Lights show which AZTEC letters have been collected in the middle of the playfield, and in the kickback-lane. Eleven lights arranged in an arc on the lower part of the playfield are used to show the bonus points.

== Gameplay ==
The game is played with a single ball at a time with either 3 or 5 balls played in total, and has three difficulty settings.

Hitting the A target lights the spinner for higher points, the Z or T targets light double bonus. Completing A-Z-T or A-E-C from AZTEC lights the extra ball at the centre stand-up. Hitting all A-Z-T-E-C targets and advancing the bonus to 50,000 lights the special in the outlanes. Only one of the special lights can be lit, and it alternates with hitting other targets. An adjustment inside the cabinet sets the value of this special to a free credit or an extra ball.

The player can win a free game by the last 2 digits in their score randomly matching the number displayed in the top left of the backglass.

== Reception ==
In the first of his review articles for Play Meter, Roger Sharpe rated this machine 2.5/4 and found the artwork a great disappointment.
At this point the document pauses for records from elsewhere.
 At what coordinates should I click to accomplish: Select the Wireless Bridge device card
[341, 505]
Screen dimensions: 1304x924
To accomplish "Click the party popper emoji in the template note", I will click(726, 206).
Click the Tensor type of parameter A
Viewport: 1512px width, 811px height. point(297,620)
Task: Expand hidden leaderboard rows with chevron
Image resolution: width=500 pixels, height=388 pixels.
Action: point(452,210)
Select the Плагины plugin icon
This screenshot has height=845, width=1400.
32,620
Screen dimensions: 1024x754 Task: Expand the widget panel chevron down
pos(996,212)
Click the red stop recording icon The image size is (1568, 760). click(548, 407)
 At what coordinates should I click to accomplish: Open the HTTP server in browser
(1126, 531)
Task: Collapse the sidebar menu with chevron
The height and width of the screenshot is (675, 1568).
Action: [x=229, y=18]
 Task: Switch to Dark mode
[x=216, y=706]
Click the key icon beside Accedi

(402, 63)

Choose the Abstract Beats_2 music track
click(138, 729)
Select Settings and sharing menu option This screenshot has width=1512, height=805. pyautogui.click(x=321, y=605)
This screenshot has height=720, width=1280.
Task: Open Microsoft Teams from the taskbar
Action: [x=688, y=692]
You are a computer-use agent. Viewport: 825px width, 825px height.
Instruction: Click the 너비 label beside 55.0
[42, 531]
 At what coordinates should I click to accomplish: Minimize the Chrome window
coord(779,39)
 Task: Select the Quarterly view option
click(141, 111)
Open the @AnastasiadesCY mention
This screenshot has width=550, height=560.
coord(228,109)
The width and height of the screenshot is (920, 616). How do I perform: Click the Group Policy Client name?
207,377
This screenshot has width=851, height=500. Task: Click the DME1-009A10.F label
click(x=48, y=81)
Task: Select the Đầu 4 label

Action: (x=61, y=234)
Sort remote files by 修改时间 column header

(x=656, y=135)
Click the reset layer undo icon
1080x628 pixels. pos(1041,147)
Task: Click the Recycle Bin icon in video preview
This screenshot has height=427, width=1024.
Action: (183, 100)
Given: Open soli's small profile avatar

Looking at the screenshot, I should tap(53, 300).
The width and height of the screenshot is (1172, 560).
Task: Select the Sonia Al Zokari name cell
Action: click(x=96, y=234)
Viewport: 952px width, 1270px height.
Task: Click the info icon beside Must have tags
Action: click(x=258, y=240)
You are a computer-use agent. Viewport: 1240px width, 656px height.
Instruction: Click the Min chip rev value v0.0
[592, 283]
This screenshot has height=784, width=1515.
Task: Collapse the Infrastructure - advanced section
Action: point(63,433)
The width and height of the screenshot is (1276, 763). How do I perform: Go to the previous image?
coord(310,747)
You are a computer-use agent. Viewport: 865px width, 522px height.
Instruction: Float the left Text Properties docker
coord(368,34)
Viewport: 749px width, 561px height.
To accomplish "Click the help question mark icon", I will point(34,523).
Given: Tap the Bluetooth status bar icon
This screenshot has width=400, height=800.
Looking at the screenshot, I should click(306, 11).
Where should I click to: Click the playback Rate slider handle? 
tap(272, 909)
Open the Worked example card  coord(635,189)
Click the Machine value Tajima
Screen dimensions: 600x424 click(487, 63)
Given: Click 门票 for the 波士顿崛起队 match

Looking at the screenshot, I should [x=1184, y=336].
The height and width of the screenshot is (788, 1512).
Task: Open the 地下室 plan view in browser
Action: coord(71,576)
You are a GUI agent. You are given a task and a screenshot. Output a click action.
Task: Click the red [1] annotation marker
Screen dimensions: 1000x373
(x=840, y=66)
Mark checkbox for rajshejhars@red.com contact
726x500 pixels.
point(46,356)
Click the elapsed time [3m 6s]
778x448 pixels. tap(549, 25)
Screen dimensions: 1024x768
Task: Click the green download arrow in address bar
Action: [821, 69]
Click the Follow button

By November 1976 it had become the fifth highest earning pinball machine of the month.

== Solid State version ==

This version of Aztec, along with the solid state version of Grand Prix, was created to test the technology and reliability of the games. Over half the switches, relays, and solenoids in the electro-mechanical version were able to be removed for this version. The electronic components were supplied by Rockwell, with components for up to 50 prototype units.

Adjustments to settings are made using the "diode grid".

The solid state version received nearly twice the number of plays as the electro-mechanical version in the same period.

The production lines at Williams fully converted to solid state by December 1977.

This version was referred to in witness testimony in a court case when Bally took legal action for patent infringement.